We used it as the template for extensibility in the original system
about thirty years ago. We had R-trees for box indexing. If you want
fuzzy box matching, that seems possible with R-trees and some creativity
by say matching an R-tree with a little larger box and using containment
and maybe also not contained by a smaller box. This is the idea behind
strategies. That you can use existing operations to build a new operation.
If you have to force this onto B-tree's I think you will have to choose
one edge to index on (i.e. one of the four values) then fuzzy match that
through the index and have a secondary condition to further restrict the
matches.
As with all the geometric types, you can use containment boxes for them
and have the secondary condition checks.
It's all just a few lines of code as Stonebraker used to say.
Jeff Anton
On 09/29/15 08:43, Tom Lane wrote:
Stanislav Kelvich <s.kelv...@postgrespro.ru> writes:
I've faced an issue with Box type comparison that exists almost for a five
years.
Try twenty-five years. The code's been like that since Berkeley.
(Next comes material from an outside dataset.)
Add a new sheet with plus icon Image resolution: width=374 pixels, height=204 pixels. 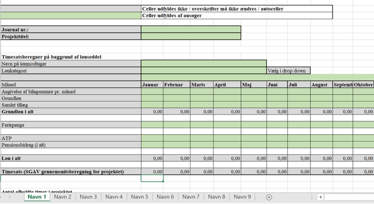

That can be fixed by b-tree equality for boxes, but we need some
decisions there.
The problem with inventing a btree opclass for boxes is much more
fundamental than fuzzy comparisons, unfortunately. Btree requires a
linear sort order, and there's no plausible linear ordering of boxes,
unless you compare areas which won't give the equality semantics you want.
We could perhaps invent an exact-equality operator and construct just
a hash opclass for it, no btree.
In any case I think it would be a mistake to consider only boxes; all
the built-in geometric types have related issues.